Credit:Saveur Bière's cooking blog
Hops (Humulus lupulus ) belongs to the Cannabaceae botanical family and looks like a perennial climbing plant that winds around its support in an anti-clockwise direction:we see this vine thus covering trees, hedges, brush or telephone poles in roadside for example.
Its palmately lobed, toothed leaves are deciduous and as the plant is dioecious, the female flowers grow on separate stems from those bearing the male flowers. But it is the cones with greenish-yellow scales constituting the female flowers that are interesting for the production of beer:they still give the slight taste of bitterness to beer today, but the first cultures of hops in a German monastery in the year 859 were also used to better preserve the beverage.
Over the centuries, hops also proved to be endowed with interesting therapeutic properties, yet it was not until the beginning of the 19th century that the active principles of the plant were not scientifically studied.

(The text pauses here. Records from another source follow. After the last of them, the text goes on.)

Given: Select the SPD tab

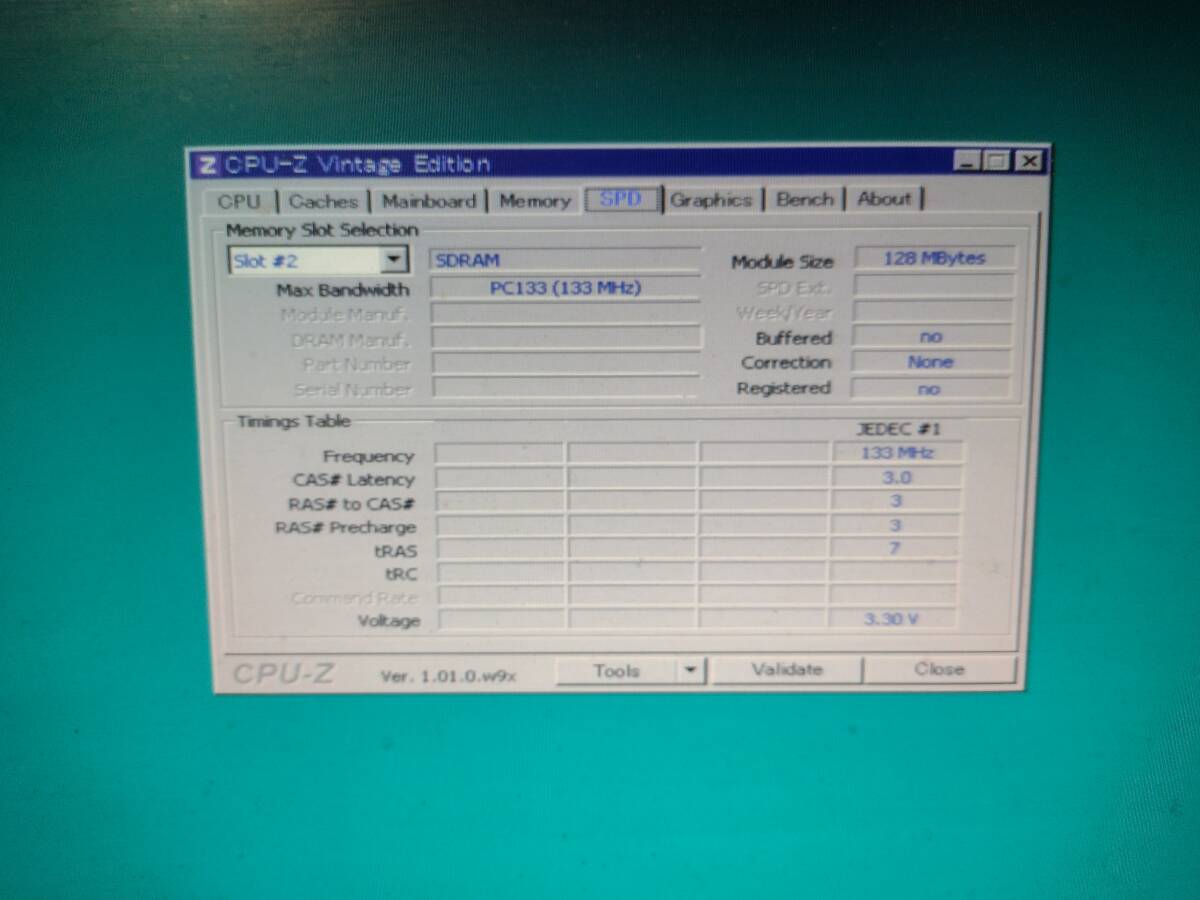Looking at the screenshot, I should tap(621, 199).

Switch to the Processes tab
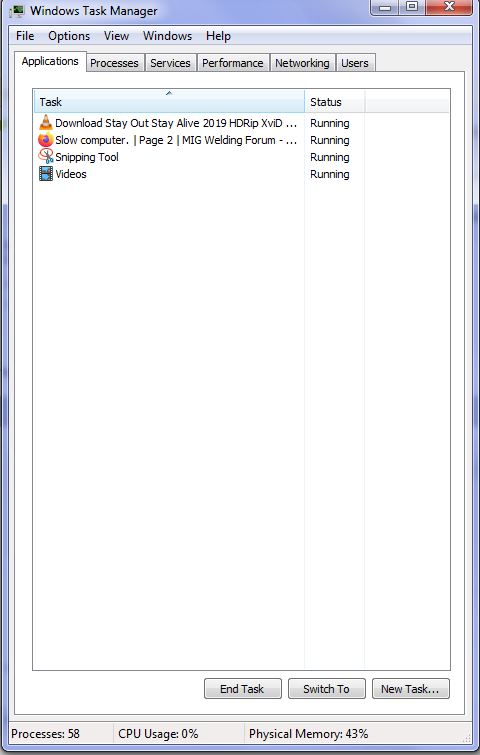coord(115,63)
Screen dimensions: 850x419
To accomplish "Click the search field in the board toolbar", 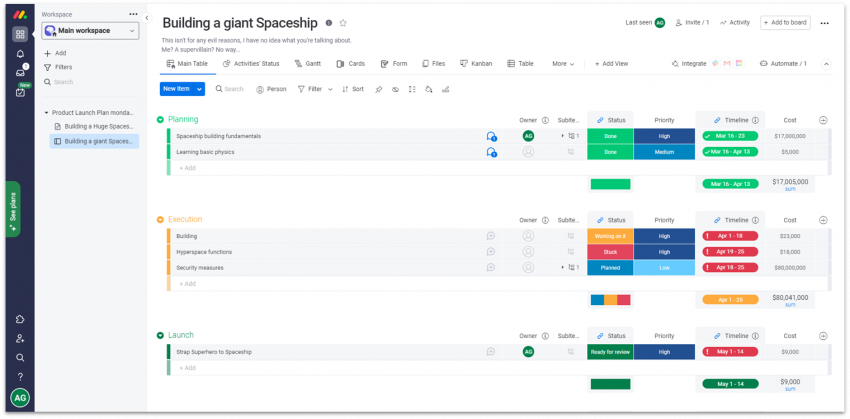I will coord(233,89).
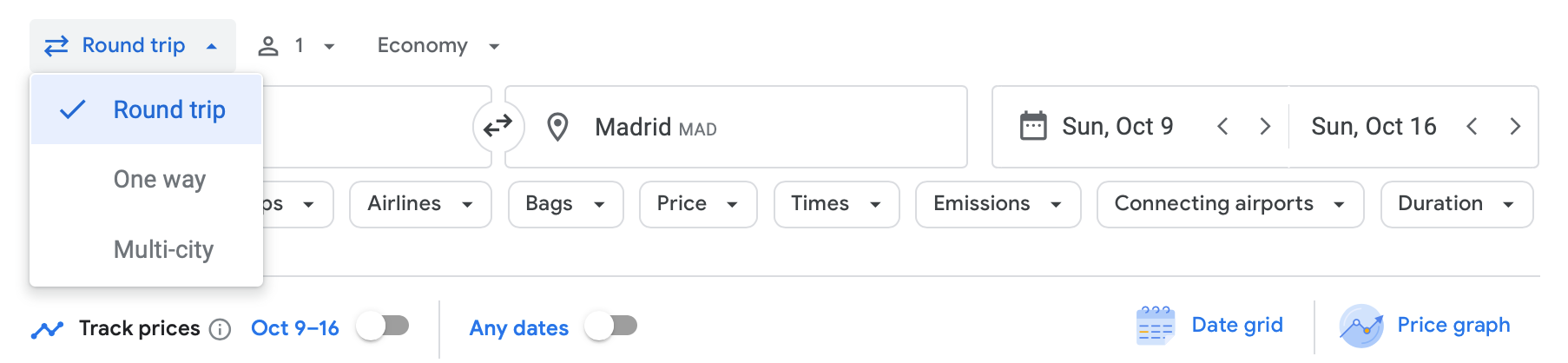The image size is (1568, 363).
Task: Open the Economy cabin class dropdown
Action: 438,46
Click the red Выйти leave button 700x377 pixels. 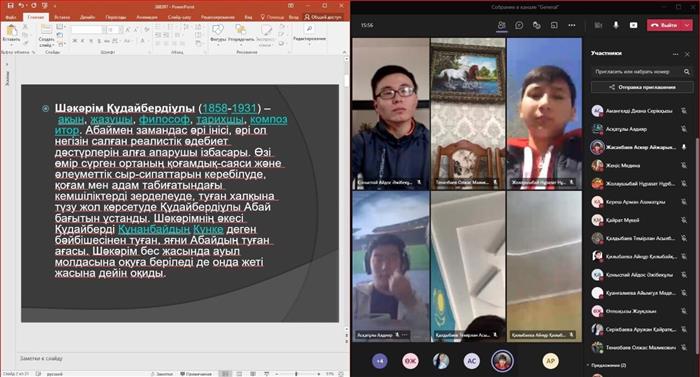tap(664, 25)
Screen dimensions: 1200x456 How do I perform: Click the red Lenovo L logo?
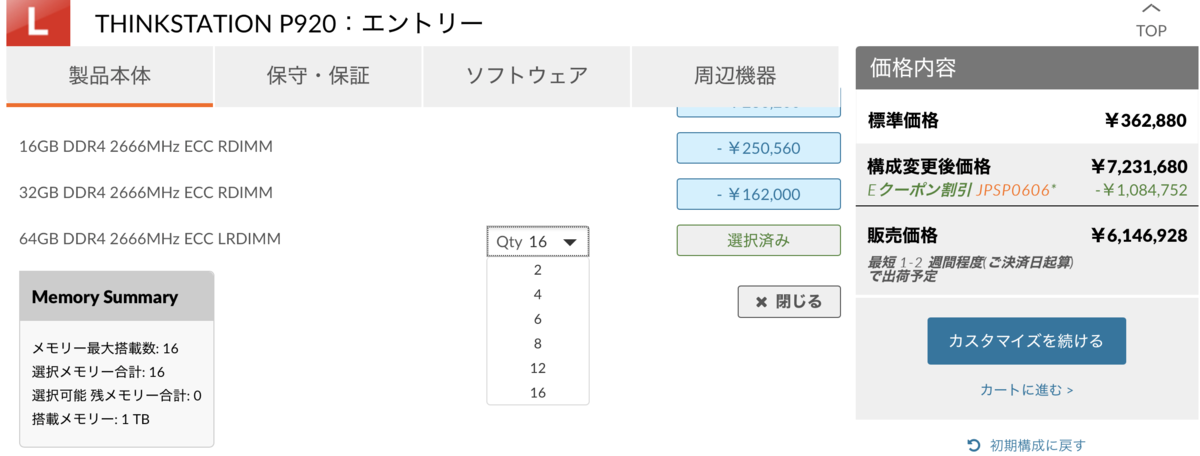tap(37, 23)
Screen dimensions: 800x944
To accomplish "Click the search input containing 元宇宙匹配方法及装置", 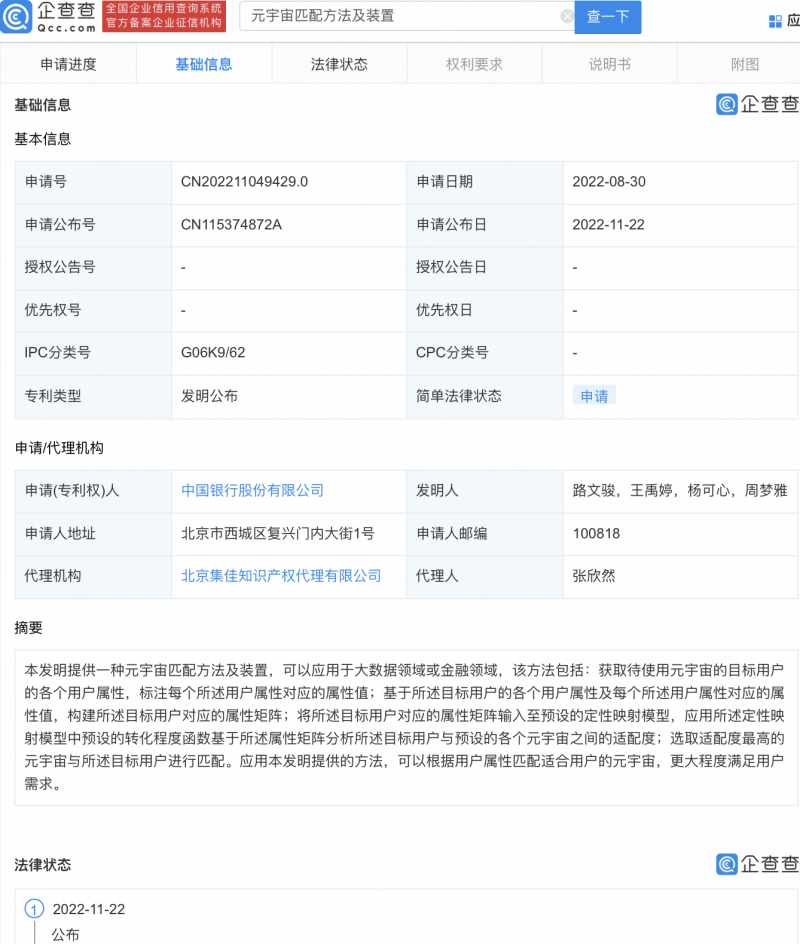I will 400,17.
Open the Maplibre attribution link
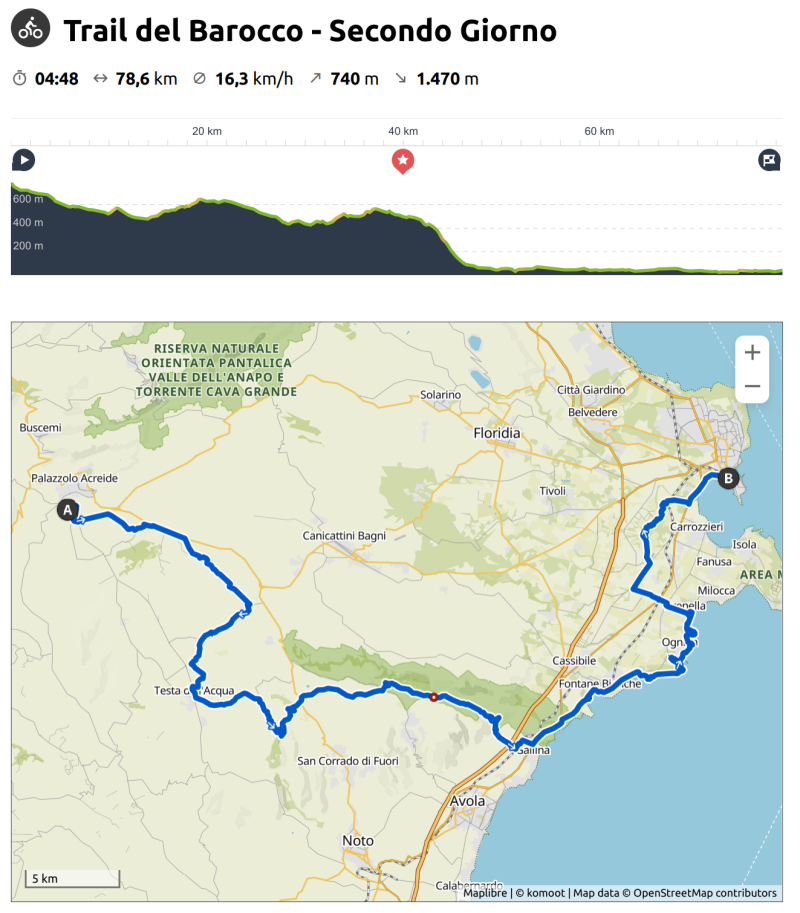The height and width of the screenshot is (913, 800). click(x=486, y=893)
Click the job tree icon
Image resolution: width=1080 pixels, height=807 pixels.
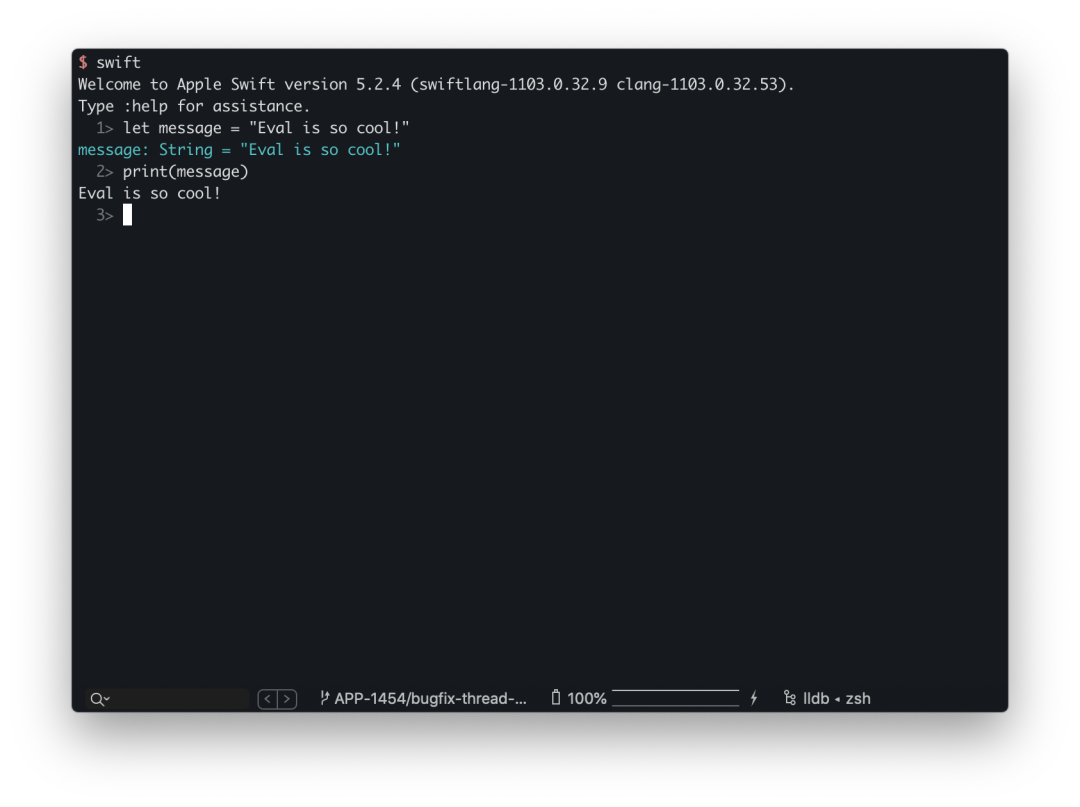pos(790,698)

Once dried, the cones do not smell very good and have a very bitter flavor, they are used in herbal tea for their tonic, analgesic, stomachic, sedative, anaphrodisiac properties, mainly. In addition, the essential oil of hops used in massage will help you fall asleep or calm a painful area.
Cooking with beer is a tradition mainly from the north of France, England, Flanders (Belgium) and Germany, with some emblematic dishes such as carbonnade flamande or welsh from Wales, but it also serves as an essential drink (to be consumed in moderation) to accompany sauerkraut or mussels and fries.
It is incorporated in small doses in the recipe for waffles, donuts and pancakes, in order to make the dough lighter and the delicacies softer due to the yeasts contained in the drink.
Beer can also flavor the kitchen, whether meat or fish, depending on whether you choose a lager, white, dark, amber, spicy, sweet, tart, bitter, etc.
But besides the beer in which hops appear as an ingredient, the young shoots of hops themselves can be eaten and cooked raw or cooked. Moreover, some starred chefs have tried it successfully, such as Jessica Préalpato, pastry chef at the three-star Plaza Athénée restaurant in Paris, who became "best pastry chef in the world 2019", creator of a galette with hops, caramelized barley, iced beer ! Other cooks don't hesitate to combine hop shoots with morels or truffles, but more simply, a country omelette cooked with these young shoots of hops will delight you…provided you can find them! Indeed, these shoots from the rhizome of hops, which point their nose around February-March, are rare and difficult to find because the "season" is short. Fortunately, their bitterness is such that there is no need to have a lot on the plate.